Despite these developments, the patient remains without the results of her March chest X‑ray, without a gastroenterology referral, and without clarity regarding the rationale for the recall X‑ray. She continues to seek medical advice elsewhere due to the ongoing uncertainty and the lack of reliable communication from primary care.

 

This capsule demonstrates that, even after a turning point appeared to have been reached, critical elements of safe care — communication of results, timely referrals, continuity, and clear clinical reasoning — remain inconsistent. The patient continues to bear the burden of identifying gaps, seeking clarification, and ensuring that essential follow‑up is not lost within the system.

Conclusion

 

This case demonstrates how fragmented communication, inconsistent clinical oversight, and the absence of reliable follow‑up mechanisms can combine to create a pathway in which patient safety becomes dependent on individual vigilance rather than coordinated care. Across sixteen capsules, a clear pattern emerges: no single clinician-maintained oversight of the patient’s history, abnormal findings were not consistently acted upon, and reassurance was repeatedly offered in place of investigation. As a result, the patient was required to identify discrepancies, chase missing results, and initiate escalation at every stage.

 

The consequences of these systemic gaps were not limited to delays in diagnosis. They extended into the patient’s daily life, affecting her physical health, emotional stability, and functional capacity. The burden of coordinating her own care — while managing complex symptoms and caring for a child with significant needs — became inseparable from the clinical risks created by missed follow‑up, contradictory explanations, and uncommunicated decisions.

 

Although a turning point occurred when an external clinician reviewed the full history and initiated a structured plan, subsequent events showed that the underlying vulnerabilities within the system remain unresolved.

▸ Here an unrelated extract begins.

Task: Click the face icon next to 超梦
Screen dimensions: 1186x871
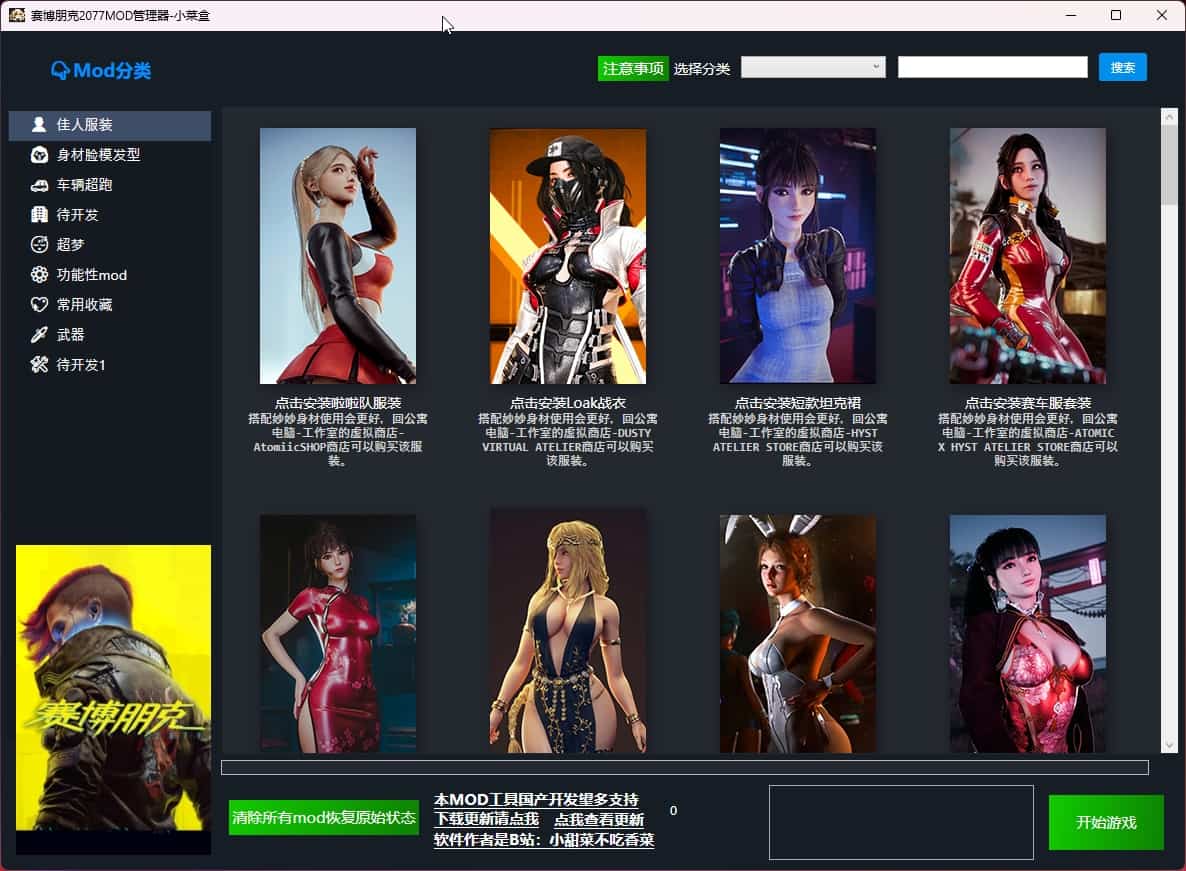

The discovery of an uncommunicated recall chest X‑ray, the absence of results from the March investigation, the missing gastroenterology referral, and the continued instability surrounding inhaler prescribing all demonstrate that the patient continues to navigate uncertainty despite formal escalation.

 

This case therefore highlights not only the impact of past failures, but the ongoing nature of the risks created by inconsistent communication and fragmented care. It underscores the need for:

  • reliable systems to ensure that test results are communicated
  • clear documentation and explanation of clinical decisions
  • continuity of care across rotating clinicians
  • timely and transparent referrals
  • structured medication reviews before treatment changes
  • recognition of cumulative patterns rather than isolated symptoms

The patient’s experience illustrates how easily safety can be compromised when these elements are absent. It also shows how quickly stability can be restored when a clinician takes responsibility for reviewing the full picture and coordinating appropriate next steps.

 

The path forward is now clearer, but the case remains active. The forthcoming medication review, the unresolved investigations, and the need for specialist input reflect a system still in the process of re‑establishing continuity and accountability. This conclusion does not mark closure, but rather identifies the structural lessons required to prevent similar patterns from occurring — for this patient and for others navigating the same pathway.

 

Further updates will be added as outstanding investigations progress and new information becomes available.